Integrated FEMs achieve these benefits through a number of key design features. First, the modules provide developers with a fully-designed and optimized configuration of layout and components. As an example, Avago Technologies carefully designs modules with matched 50? impedances and uniform phase delays on all signal paths. All active and discrete components in the modules are carefully matched and the design tuned to provide optimum operating characteristics along the entire RF path. Another key feature of integrated FEMs is that they bundle everything into a compact form factor (Figure 2). All of the critical design and layout tasks are already done, with no tuning or tweaking necessary. Designers only need to deal with a few connections to a single component when laying out the front end of their RF subsystem, greatly reducing design time. The integrated FEMs not only help eliminate the front-end RF design task, they help speed other development stages. Because the modules are fully assembled, optimized, and tested, for example, they eliminate the need for front-end design validation. Later in the development effort, these same characteristics reduce time and effort needed for regulatory and standards compliance testing of the finished design. All this reduction in development time equates directly to quicker time-to-market as well as lower development costs. The integrated FEMs also help lower production costs. The single FEM replaces numerous discrete components in the production bill of materials (BOM), reducing the cost of BOM management and inventory handling. Because the FEM is pre-tested, the design's RF section will also have a better production yield than products using discrete component designs.
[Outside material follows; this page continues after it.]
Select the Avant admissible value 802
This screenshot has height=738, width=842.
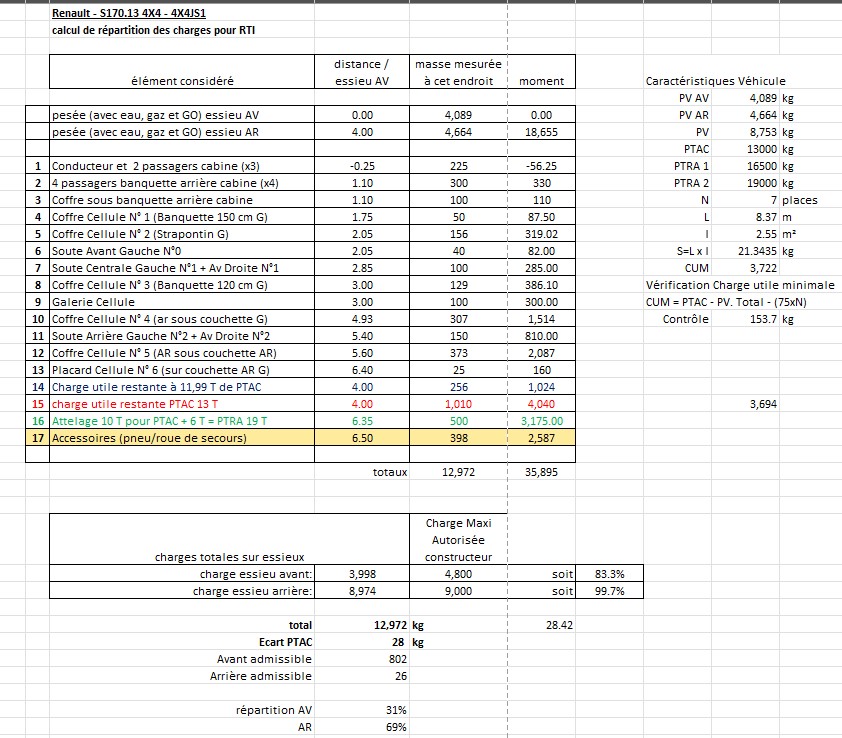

The advantages that integrated FEMs bring to designs needing wireless coexistence can best be understood by examining a module's capabilities in detail. The Avago AFEM-S257 WiMAX coexistence FEM supports reception and transmission of 16 quadrature amplitude modulation (QAM) WiMAX in the presence of WiFi and other nearby RF channels, and offers dual receive channels to allow reception of two simultaneous signals or support RX diversity reception. It leverages Avago's proprietary film bulk acoustic resonance (FBAR) filters to achieve steep roll-off characteristics to provide high out-of-band rejection. The low insertion loss of FBAR filters ensures maximum receive signal strength and minimal waste of transmit power, helping maximize battery life in portable devices. The S257 module integrates a linear power transmit amplifier, low-noise receive amplifiers with pre-selector FBAR filters, band-pass filters, and RF switches with 50? impedance on all RF ports (Figure 3). The design is optimized for operation in the 2.5 to 2.7 GHz band of WiMAX with a supply voltage of 3 to 5VDC. All the amplifiers in the S257 module have exceptional tolerance to supply voltage and temperature variations because of the GaAs pHEMT process technology. The module's transmit amplifier has a selectable gain, allowing operation in low power mode to reduce the module's demand on a battery supply. In low power mode the amplifier delivers 0 dBm to the antenna output while the module typically draws 95 mA from a 3.6V supply. The amplifier has a 23 dB gain step, so in high power mode the amplifier produces 24 dBm while the module typically draws 420 mA. The transmit amplifier's total gain is 34 dB in high -power mode.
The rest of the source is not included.